Attentive readers may have noticed that this second volume covers a much smaller time period than Volume 1, which spanned the period 1938-1943. This effectively reflects the accelerating pace of Bradbury's career as a professional writer, not necessarily writing more than previously, but getting more work published.

Without any further ado, here's the list of stories for Volume 2, courtesy of the book's editor, Jon Eller from the Center for Ray Bradbury Studies:
  1. The Sea Shell
  2. Everything Instead of Something (Doodad)*
  3. The Ducker*
  4. The Shape of Things (Tomorrow's Child)
  5. The Night
  6. Perchance to Dream (Asleep in Armageddon)
  7. Referent
  8. The Calculator (Jonah of the Jove Run)**
  9. The Emissary
  10. And Watch the Fountains**
  11. The Million Year Picnic
  12. The Man Upstairs
  13. Reunion
  14. Autopsy (Killer, Come Back to Me!)**
  15. The Long Night
  16. Lazarus Come Forth**
  17. There Was an Old Woman
  18. The Trunk Lady
  19. Jack-in-the-Box
  20. Where Everything Ends***
  21. Bang! You're Dead!
  22. Enter-the Douser (Half-Pint Homicide)
  23. Rocket Skin**
  24. Forgotten Man (It Burns Me Up!)
  25. The Jar
* These stories have not previously been collected in a Bradbury book, although they have been reprinted in anthologies in addition to their original magazine publication.

** These stories have never been published in a book; their only previous appearances were in their first magazine publication.

*** Only previously available within a limited edition volume from Subterranean Press.

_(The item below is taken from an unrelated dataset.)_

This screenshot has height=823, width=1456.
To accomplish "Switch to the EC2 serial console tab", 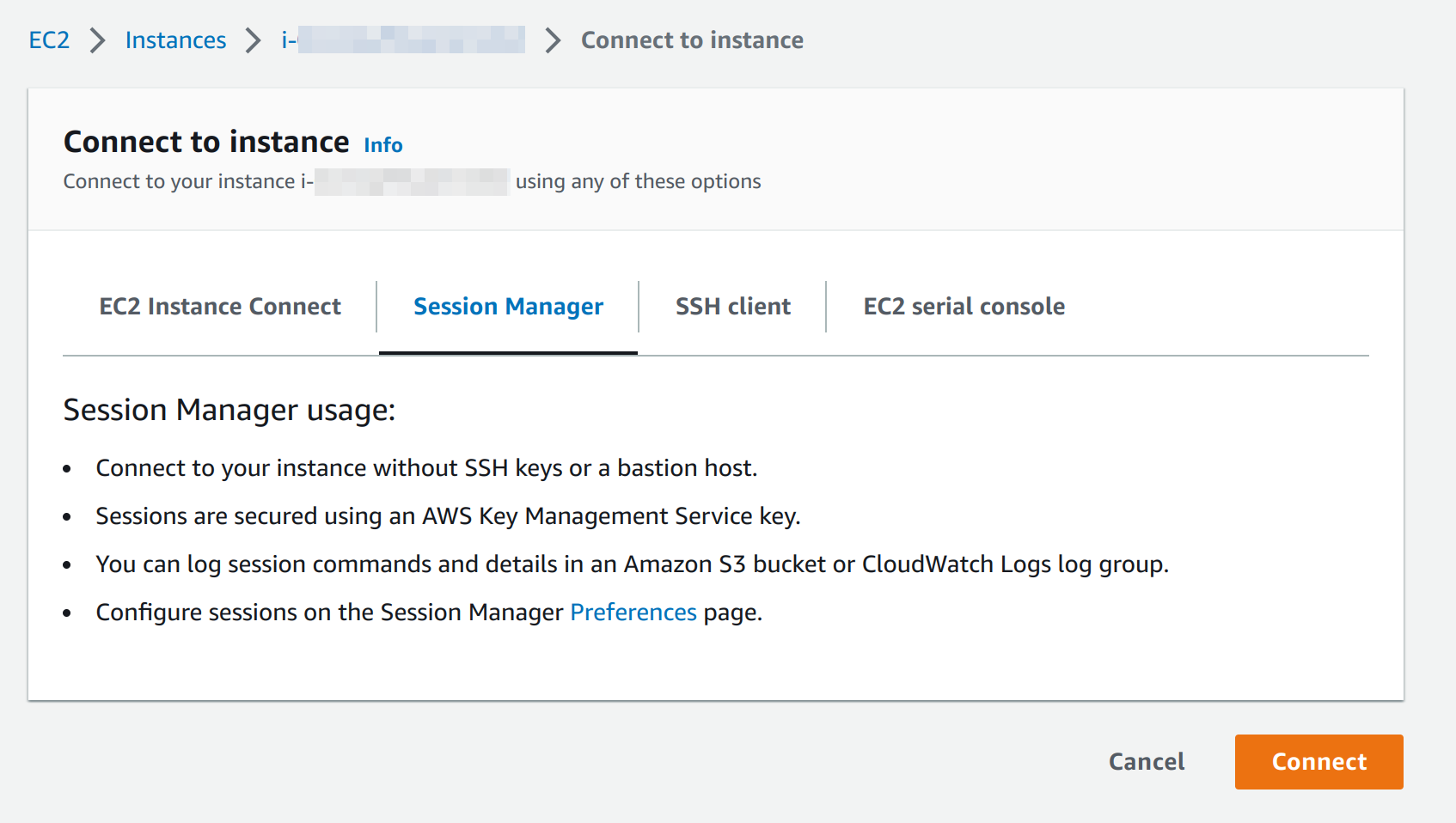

The Collected Stories series was initiated by Bill Touponce and Jon Eller, with Bill as General Editor and Jon as Textual Editor. Now that Bill has retired (but still working on independent projects such as his recent book on Lovecraft, Dunsany and Bradbury), Jon has taken on all the editorial duties himself, supported by a small team of editorial associates at Indiana University's Institute for American Thought, and a couple of consulting editors: Donn Albright and a certain Phil Nichols.

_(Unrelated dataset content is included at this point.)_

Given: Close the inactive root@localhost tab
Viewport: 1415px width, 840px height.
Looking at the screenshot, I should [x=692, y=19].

Since the aim of the Collected Stories series is to establish Bradbury's versions of the texts - rather than versions modified by a magazine editor - Bradbury's own preferred titles are being used here wherever there is primary or secondary evidence to support it. So, for example, "Doodad" has it's original title "Everything Instead of Something" restored.

It's not just the titles: Collected Stories aims to identify Bradbury's intentions for each text, and this means going back to the author's own manuscripts where possible. In this instance,  Jon is using original Bradbury typescripts for three stories ("The Shape of Things", "The Man Upstairs", and "Where Everything Ends"), and original opening pages for nine others. Of these, Jon reports "We have first-page carbons that Ray appears to have saved as proof of date and authorship while stories circulated during the war years." Through this documentary research, the editorial team is able to not only retrieve otherwise forgotten story titles, but in some cases to also retain Bradbury's preferred spellings and compounds and reject the house-styled changes imposed by various pulp magazine editors.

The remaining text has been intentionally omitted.